De onderstaande schets laat de familierelaties zien.

Family relationship

7.D.8 De voegwoorden "kan" en "nda" voor "wanneer"

Als u "wanneer" wilt gebruiken in een zin in de verleden tijd (of beter de voltooide tijd), dan gebruikt u het voegwoord "kan". In het Nederlands kunt u dan ook "toen" gebruiken. "Kan" is een afkorting van "watokan" (de tijd wanneer).

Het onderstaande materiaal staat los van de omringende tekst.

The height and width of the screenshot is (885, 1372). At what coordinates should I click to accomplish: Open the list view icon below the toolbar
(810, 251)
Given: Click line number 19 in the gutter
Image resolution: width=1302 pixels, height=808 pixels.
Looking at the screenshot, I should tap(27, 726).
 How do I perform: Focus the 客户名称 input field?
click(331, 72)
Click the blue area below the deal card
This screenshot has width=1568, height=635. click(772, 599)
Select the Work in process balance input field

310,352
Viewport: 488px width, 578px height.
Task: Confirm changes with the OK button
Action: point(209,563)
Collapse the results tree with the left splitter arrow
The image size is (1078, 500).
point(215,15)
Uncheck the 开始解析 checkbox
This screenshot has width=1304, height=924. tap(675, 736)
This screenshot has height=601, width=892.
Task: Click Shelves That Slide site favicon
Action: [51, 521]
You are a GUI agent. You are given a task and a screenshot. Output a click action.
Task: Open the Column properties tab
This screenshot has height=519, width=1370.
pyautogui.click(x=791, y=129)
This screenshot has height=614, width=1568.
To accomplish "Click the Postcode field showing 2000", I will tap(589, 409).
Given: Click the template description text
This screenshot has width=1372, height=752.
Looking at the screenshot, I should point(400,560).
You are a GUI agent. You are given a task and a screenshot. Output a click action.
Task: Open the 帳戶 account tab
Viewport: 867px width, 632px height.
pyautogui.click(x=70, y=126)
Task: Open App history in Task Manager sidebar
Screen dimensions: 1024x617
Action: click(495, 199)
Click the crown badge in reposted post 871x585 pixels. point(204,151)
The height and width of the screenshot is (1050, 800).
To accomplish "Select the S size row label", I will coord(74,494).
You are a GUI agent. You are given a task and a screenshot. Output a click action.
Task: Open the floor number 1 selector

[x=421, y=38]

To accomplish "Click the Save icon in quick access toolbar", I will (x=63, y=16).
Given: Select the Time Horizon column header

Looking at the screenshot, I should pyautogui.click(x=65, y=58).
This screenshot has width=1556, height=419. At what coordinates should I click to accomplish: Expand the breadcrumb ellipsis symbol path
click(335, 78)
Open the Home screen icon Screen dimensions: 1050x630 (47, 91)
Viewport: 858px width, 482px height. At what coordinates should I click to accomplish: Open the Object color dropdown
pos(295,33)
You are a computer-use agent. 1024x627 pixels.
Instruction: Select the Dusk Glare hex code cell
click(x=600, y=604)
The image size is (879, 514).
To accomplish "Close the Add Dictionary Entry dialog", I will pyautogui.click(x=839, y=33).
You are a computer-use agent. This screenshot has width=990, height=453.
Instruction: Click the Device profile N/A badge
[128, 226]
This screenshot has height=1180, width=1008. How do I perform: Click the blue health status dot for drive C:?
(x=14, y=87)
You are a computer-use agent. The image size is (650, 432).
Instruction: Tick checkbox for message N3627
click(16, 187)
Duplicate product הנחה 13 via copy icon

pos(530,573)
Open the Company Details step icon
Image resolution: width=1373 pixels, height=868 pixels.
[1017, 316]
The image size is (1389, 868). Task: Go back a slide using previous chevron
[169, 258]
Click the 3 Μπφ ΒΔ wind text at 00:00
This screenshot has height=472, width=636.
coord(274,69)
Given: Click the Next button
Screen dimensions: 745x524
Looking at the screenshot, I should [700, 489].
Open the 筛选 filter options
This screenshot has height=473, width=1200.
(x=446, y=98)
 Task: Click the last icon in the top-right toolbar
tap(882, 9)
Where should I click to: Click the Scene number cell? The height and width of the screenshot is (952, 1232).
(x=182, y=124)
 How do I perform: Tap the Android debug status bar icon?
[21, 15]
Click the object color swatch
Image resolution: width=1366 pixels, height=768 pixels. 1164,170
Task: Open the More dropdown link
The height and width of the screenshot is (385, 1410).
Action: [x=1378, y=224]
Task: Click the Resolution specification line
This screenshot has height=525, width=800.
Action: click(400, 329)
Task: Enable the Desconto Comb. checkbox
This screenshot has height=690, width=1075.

Echter, indien de context de tegenwoordige of toekomende tijd betreft (de onvoltooide tijd), iets dat nog niet is beëindigd, dan gebruikt u "nda". Dit is feitelijk "indien" ("als") omdat er altijd een twijfel is of er een toekomst zal zijn. Zoals eerder opgemerkt in de cursus, de Djerma kijken naar de tijd vanuit een ander perspectief dan de Nederlanders.

Voorbeelden
Djerma
Nederlands
Kan ni kaa wiciri kambu, ni di ay wayme fuwo ra, wala? Wanneer (Toen) je deze avond kwam, heb je mijn zus gezien in het huis?
Da ni ban goyo ga, ay ga ni donton Musa do. Wanneer (Als) je dit werk af hebt, zal ik Musa naar je toesturen.

De werkwoordvorm in de voorwaardelijk bijzin zal in meer detail aan de orde komen in Les 10.